• **What is required**: Each record below should be reproduced as it is written, with pictures left out entirely.

********************

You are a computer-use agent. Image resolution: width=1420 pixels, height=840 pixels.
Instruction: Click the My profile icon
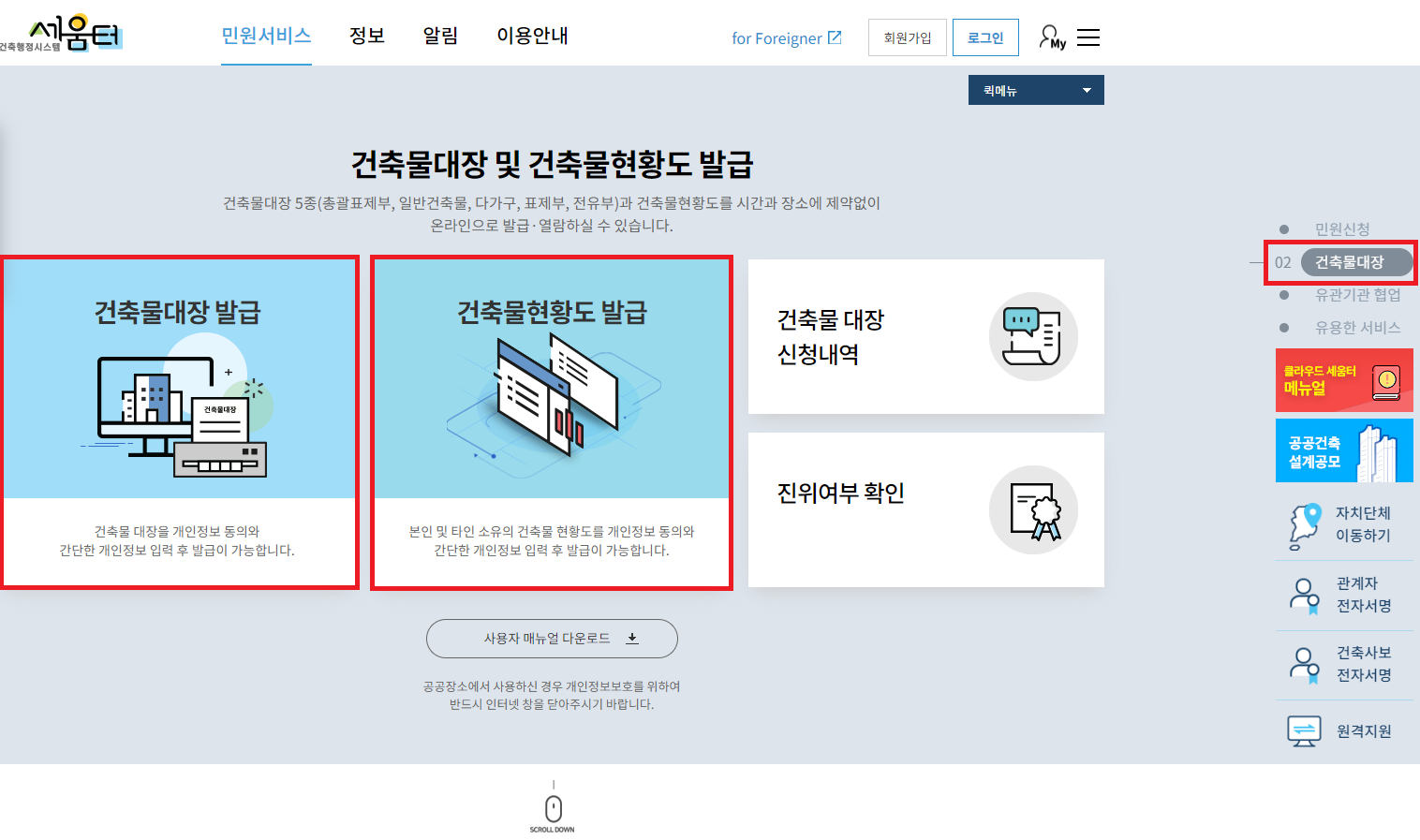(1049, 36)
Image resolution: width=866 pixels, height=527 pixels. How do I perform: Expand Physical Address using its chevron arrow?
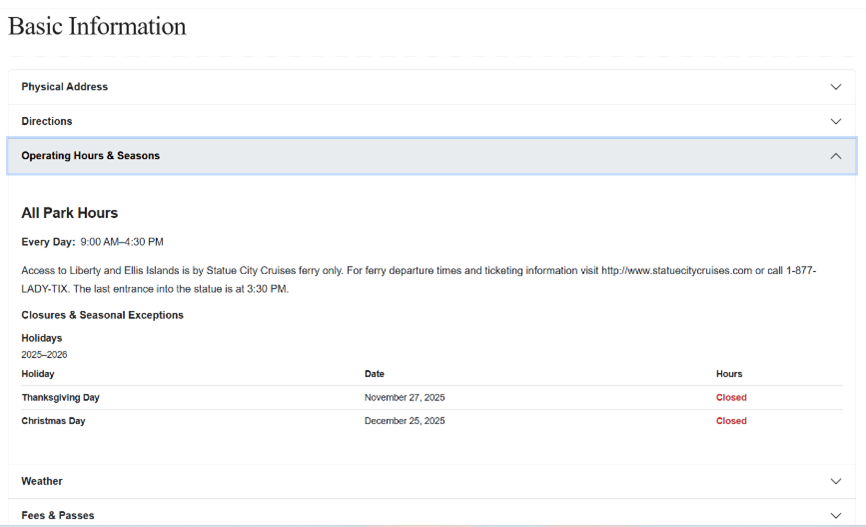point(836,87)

********************

• **Solution**:
You are a computer-use agent. Image resolution: width=1420 pixels, height=840 pixels.
Instruction: Click the My profile icon
(1049, 36)
Image resolution: width=866 pixels, height=527 pixels. How do I perform: Expand Physical Address using its chevron arrow?
point(836,87)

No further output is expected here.